Mr. Mendenhall diligently sought employment and finally landed a pretty good job working at Brigham Young University's branch campus in Rexburg, Idaho. He attempted to manage his towering debt by filing for bankruptcy three times. Realizing he could not discharge his student loans absent a showing of undue hardship, Mendenhall filed for bankruptcy twice to discharge his other debts, hoping to free up more money to pay on his student loans. Still, he was unable to pay down his private student-loan debt.

Mendenhall filed his third bankruptcy petition in 2018, hoping to discharge his student loans. He settled with the U.S. Department of Education but still owed over $400,000 to Sallie Mae's successor in interest, Navient.

Judge Joseph Meier grants Mr. Mendenhall a partial discharge of his massive student debt

Idaho Bankruptcy Judge Joseph Meier reviewed Mr. Mendhall's financial situation and concluded that Mendenhall and his wife had lived frugally. The judge specifically approved of Mendenhall's expenditures for life insurance and his contributions to a retirement fund and a small savings account.

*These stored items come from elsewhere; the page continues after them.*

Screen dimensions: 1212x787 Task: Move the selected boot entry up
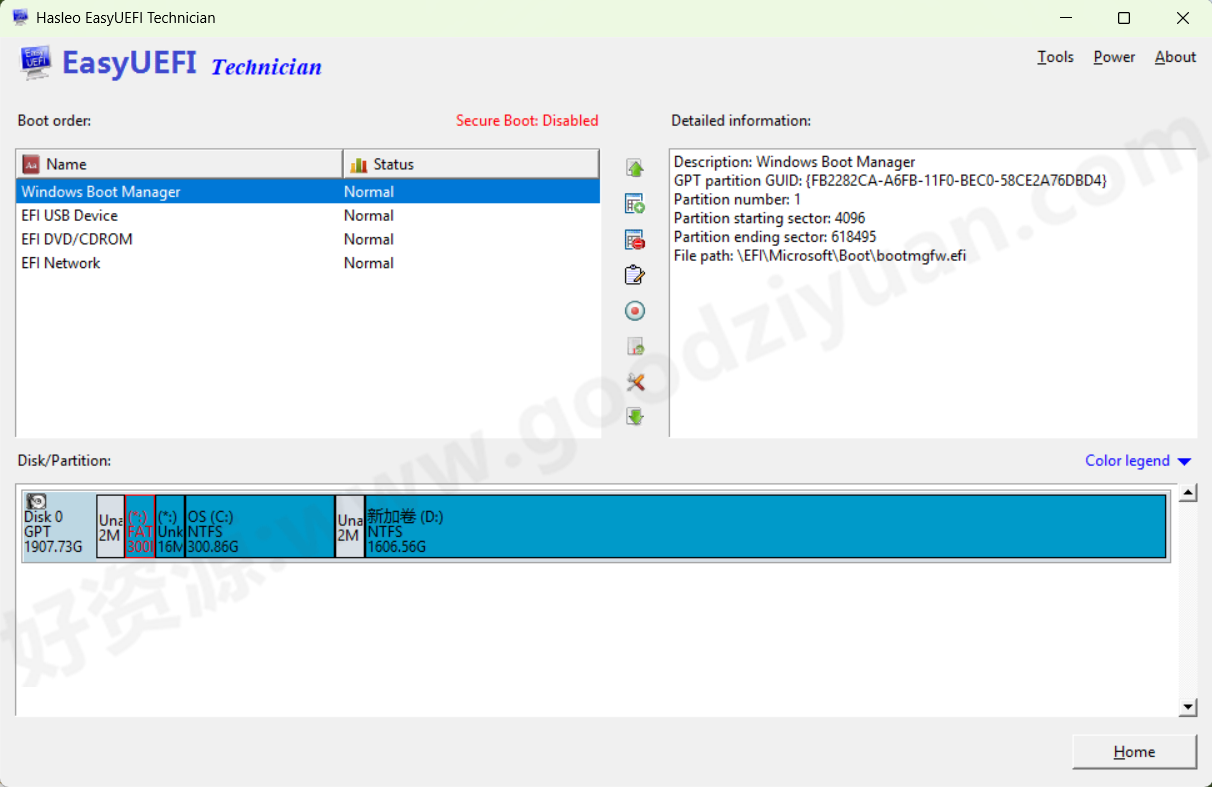coord(635,167)
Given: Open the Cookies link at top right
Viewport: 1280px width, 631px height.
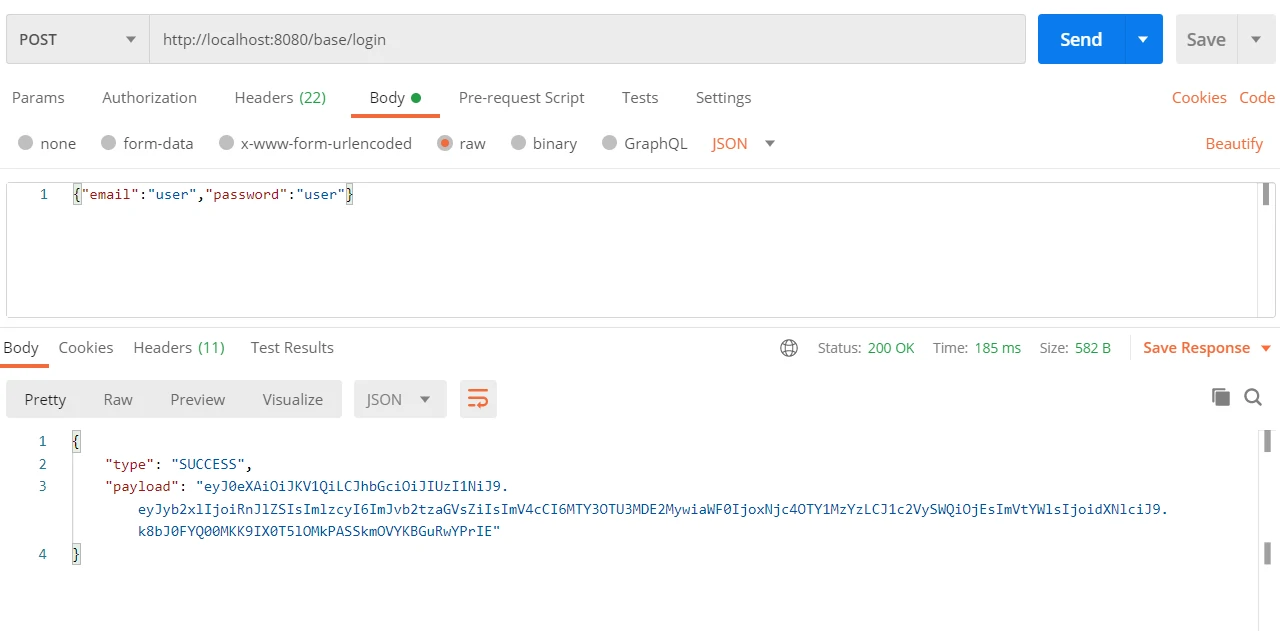Looking at the screenshot, I should pyautogui.click(x=1198, y=97).
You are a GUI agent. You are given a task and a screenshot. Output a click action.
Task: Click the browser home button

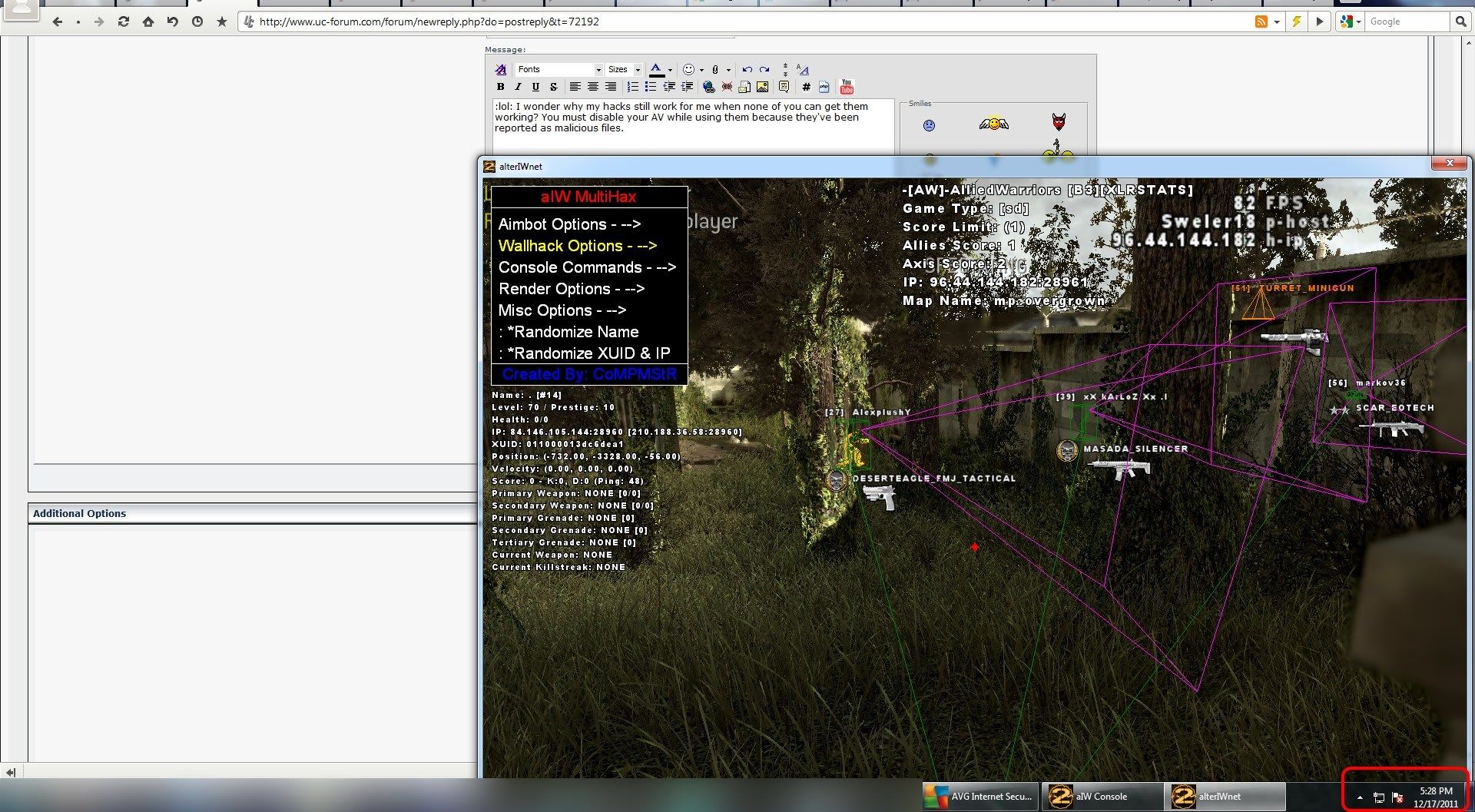point(148,22)

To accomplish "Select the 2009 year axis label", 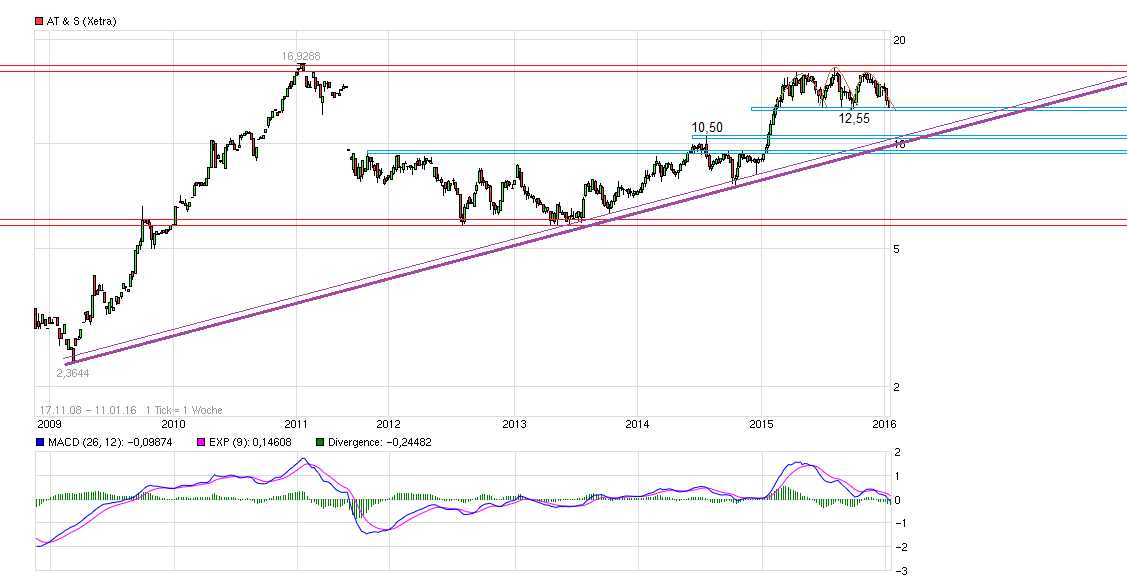I will pyautogui.click(x=49, y=425).
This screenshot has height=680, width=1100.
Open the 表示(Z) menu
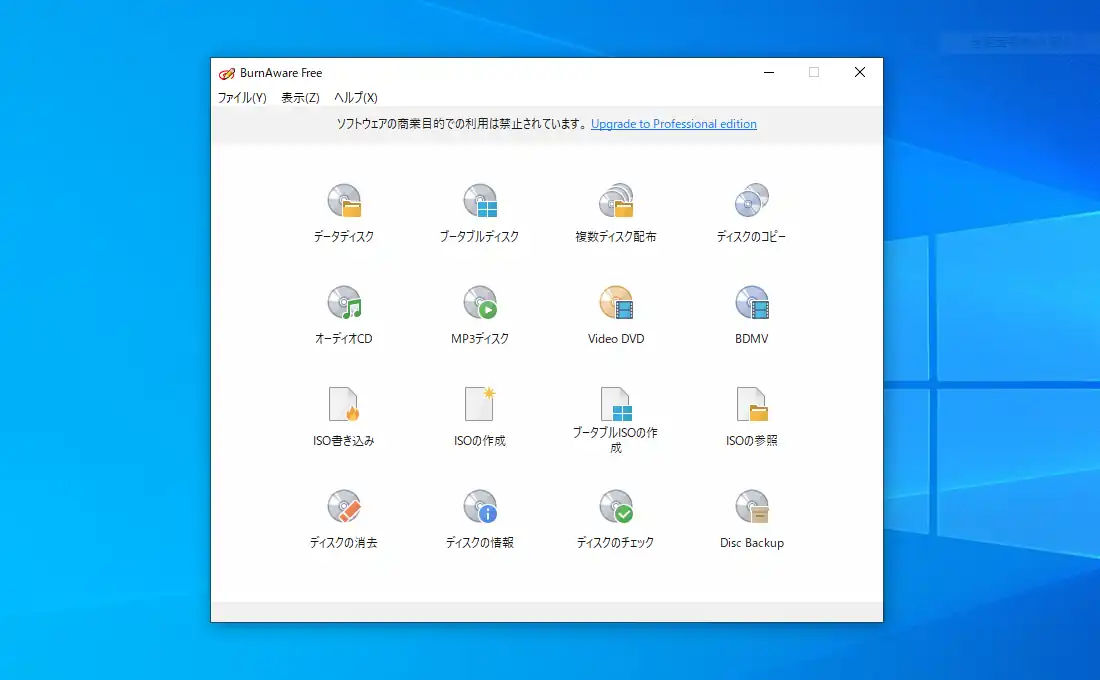299,97
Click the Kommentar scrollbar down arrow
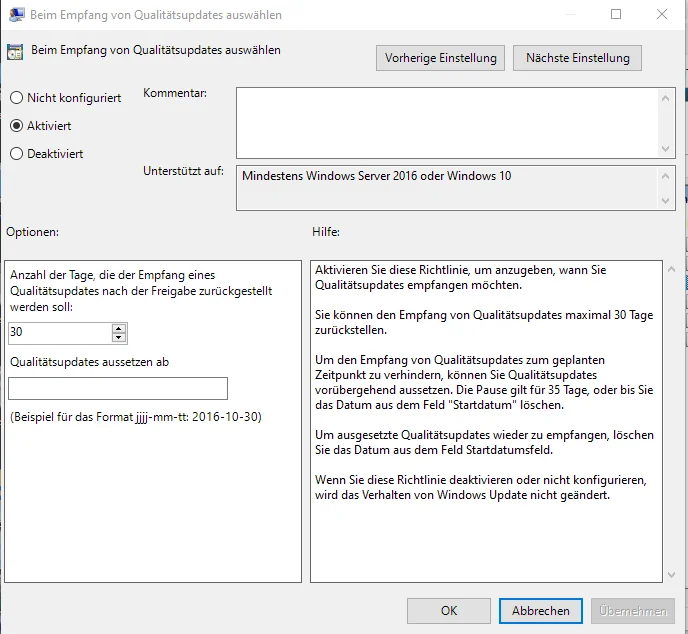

In fact, Judge Meier found only two unreasonable expenses--Mendenhall's $400 a month charitable contribution to the family church and his $300 monthly payments on his attorney fees.

After reviewing the totality of Mr. Mendenhall’s income and expenses, Judge Meier concluded that Mendenhall only had $150 a month in available income to pay on his student-loan bill---$407,000, which was accruing interest at the rate of 13.625 percent.

Judge Meier then analyzed Mendenhall’ situation under the three-pronged Brunner test to determine whether Mendenhall and his dependents would suffer an “undue hardship” if he were required to repay his private student-loan debt.

In the Judge’s view, Mendenhall met all three prongs of the Brunner test.  First, he was unable to repay his student loans and maintain a minimal standard of living. Second, his current financial situation was unlikely to change substantially.  And third, Mendenhall had handled his loans in good faith.

After completing his extensive analysis, Judge Meier then gave Stephen Mendenhall a partial discharge of his private student loans. The judge discharged all of this debt except $45,000--a little more than 10 percent of the total amount he owed. This debt could be paid without accruing interest, Judge Meier instructed, in payments of $150 a month over 25 years.

Sometimes a partial student-loan discharge is an appropriate remedy

Judge Meier made the right decision, one that other bankruptcy judges should follow. Granting a partial student-loan discharge gives a judge the flexibility to fashion a reasonable and just remedy for an honest but unfortunate debtor burdened by massive student-loan debt. Such a remedy is particularly appropriate for Mr. Mendhenhall, a husband and father with four children, burdened by student debt that had careened out of control due to a high interest rate and unconscionable fees.

References

Mendenhall v. Navient Corporation, JMM Adversary Case No. 19-8010-JMM, 2020 WL 6557964 (Bankr. D. Idaho Oct. 15, 2020).




Monday, July 6, 2020

Trejo v. U.S. Department of Education: A Texas bankruptcy judge grants student-loan discharge to 47-year-old single mom

The Sad Case of Jessica Trejo

In 2017, Jessica Trejo filed an adversary action in a Texas bankruptcy court, seeking to discharge $90,000 in student-loan debt. Ms. Trejo had borrowed about $65,000 to attend three Texas colleges. She also took out a Parent Plus loan for $13,522 to help pay for her eldest daughter's college education. And she owed a little over $7,000 in accrued interest.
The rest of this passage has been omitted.